Il furto in via Ignazio Danti
Tutto è successo nel tardo pomeriggio di ieri, domenica 1 febbraio, in via Ignazio Danti. Lorenzo Marte, volto conosciuto nelle feste per bambini e artista di strada, viveva da circa due anni nel suo camper, parcheggiato sempre nello stesso punto, senza creare problemi. Una giornata passata a lavorare a una sceneggiatura, chiuso dentro, concentrato. Poi l’uscita per mangiare qualcosa. Quando è tornato, intorno alle 18, il camper era già sparito.
Un testimone ha raccontato di aver visto due persone salire a bordo. Poco dopo, alle 18.09, una telecamera di sicurezza ha ripreso il mezzo mentre si allontanava velocemente. Dentro c’era tutto: attrezzature da lavoro, vestiti di scena, oggetti personali. Ma soprattutto c’era Martufella, la gatta che condivideva la vita con Lorenzo. «Hanno portato via non solo i miei oggetti, ma tutto quello che sono. Lì dentro c’era tutta la mia vita», ha raccontato Lorenzo, con la voce spezzata. «E adesso non ho nemmeno un posto dove dormire».
La storia di Martufella
Al Pigneto, Lorenzo aveva trovato un equilibrio. Di giorno scriveva, studiava nuovi numeri, metteva ordine nelle idee. La sera lavorava, portando magia e sorrisi alle feste dei bambini. Una routine normale, discreta. Il camper, un modello vintage anni ’90 con una striscia rossa sulla fiancata, era casa sua. Una casa portata via in silenzio.
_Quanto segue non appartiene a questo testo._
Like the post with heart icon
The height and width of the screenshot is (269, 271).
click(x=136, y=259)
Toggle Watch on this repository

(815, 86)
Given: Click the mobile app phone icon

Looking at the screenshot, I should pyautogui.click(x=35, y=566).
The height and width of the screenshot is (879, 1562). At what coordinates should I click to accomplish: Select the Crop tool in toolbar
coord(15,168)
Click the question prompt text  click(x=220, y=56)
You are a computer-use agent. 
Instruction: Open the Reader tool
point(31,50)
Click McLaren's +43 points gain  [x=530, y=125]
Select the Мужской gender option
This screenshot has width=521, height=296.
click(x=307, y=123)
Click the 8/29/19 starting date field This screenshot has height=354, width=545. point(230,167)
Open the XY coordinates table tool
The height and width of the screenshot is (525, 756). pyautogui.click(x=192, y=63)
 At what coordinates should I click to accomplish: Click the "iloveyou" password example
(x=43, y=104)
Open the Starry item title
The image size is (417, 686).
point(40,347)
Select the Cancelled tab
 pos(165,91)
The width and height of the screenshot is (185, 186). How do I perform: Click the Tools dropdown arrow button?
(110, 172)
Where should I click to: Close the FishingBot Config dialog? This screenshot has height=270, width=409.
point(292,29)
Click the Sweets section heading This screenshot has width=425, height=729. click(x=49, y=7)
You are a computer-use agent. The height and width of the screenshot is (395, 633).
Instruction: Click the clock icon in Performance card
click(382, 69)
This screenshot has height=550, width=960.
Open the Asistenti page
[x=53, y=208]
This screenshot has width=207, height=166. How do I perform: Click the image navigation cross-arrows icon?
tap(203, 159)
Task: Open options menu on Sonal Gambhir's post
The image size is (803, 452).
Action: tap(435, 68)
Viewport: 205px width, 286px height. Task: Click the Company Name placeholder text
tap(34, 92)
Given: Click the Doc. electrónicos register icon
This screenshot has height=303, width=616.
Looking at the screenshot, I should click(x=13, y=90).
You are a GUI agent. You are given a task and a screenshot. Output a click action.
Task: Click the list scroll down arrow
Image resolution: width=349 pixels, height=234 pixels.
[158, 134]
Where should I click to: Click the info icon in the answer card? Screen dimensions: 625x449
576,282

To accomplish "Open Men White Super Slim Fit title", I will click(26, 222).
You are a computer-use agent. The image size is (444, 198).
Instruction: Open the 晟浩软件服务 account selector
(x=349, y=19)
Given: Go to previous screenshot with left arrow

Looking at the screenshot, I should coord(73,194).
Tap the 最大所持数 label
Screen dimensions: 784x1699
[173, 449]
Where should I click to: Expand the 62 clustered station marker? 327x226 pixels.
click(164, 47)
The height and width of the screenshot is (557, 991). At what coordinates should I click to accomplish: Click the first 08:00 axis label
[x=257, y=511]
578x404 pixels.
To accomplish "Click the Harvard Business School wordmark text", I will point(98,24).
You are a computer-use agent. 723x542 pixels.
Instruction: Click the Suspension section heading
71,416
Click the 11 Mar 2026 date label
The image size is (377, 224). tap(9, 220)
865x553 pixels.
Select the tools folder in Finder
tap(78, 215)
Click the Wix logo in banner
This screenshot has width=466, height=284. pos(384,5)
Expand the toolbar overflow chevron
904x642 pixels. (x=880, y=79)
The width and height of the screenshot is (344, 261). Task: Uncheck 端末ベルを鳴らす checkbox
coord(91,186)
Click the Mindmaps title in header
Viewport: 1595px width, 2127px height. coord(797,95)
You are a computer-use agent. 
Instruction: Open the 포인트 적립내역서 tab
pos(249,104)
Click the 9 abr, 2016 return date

Ma il pensiero fisso resta lei. Martufella. Lorenzo l’aveva incontrata nel 2020, durante un viaggio in bicicletta in Sicilia. Era sola, sul ciglio di una strada tra Messina e Palermo, poco più di un mese di vita, stremata dai miagolii. L’aveva caricata con sé, portata fino a Palermo, poi in nave a Napoli e infine a Roma. Da allora non si erano più separati. «Sarebbe morta lì», ha raccontato. «Invece è diventata la mia famiglia».
L’appello di Lorenzo è disarmante. «Non so cosa possano farci con il mio camper. Ma Martufella non c’entra nulla. Riportatemi almeno lei». Chiunque abbia visto il mezzo o abbia informazioni può contattarlo al 3298868850. La speranza è di recuperare tutto. Ma la priorità è una sola. Riavere Martufella. Perché certe storie non parlano solo di furti, ma di legami. E quelli, anche quando qualcuno prova a portarli via, restano la parte più difficile da cancellare.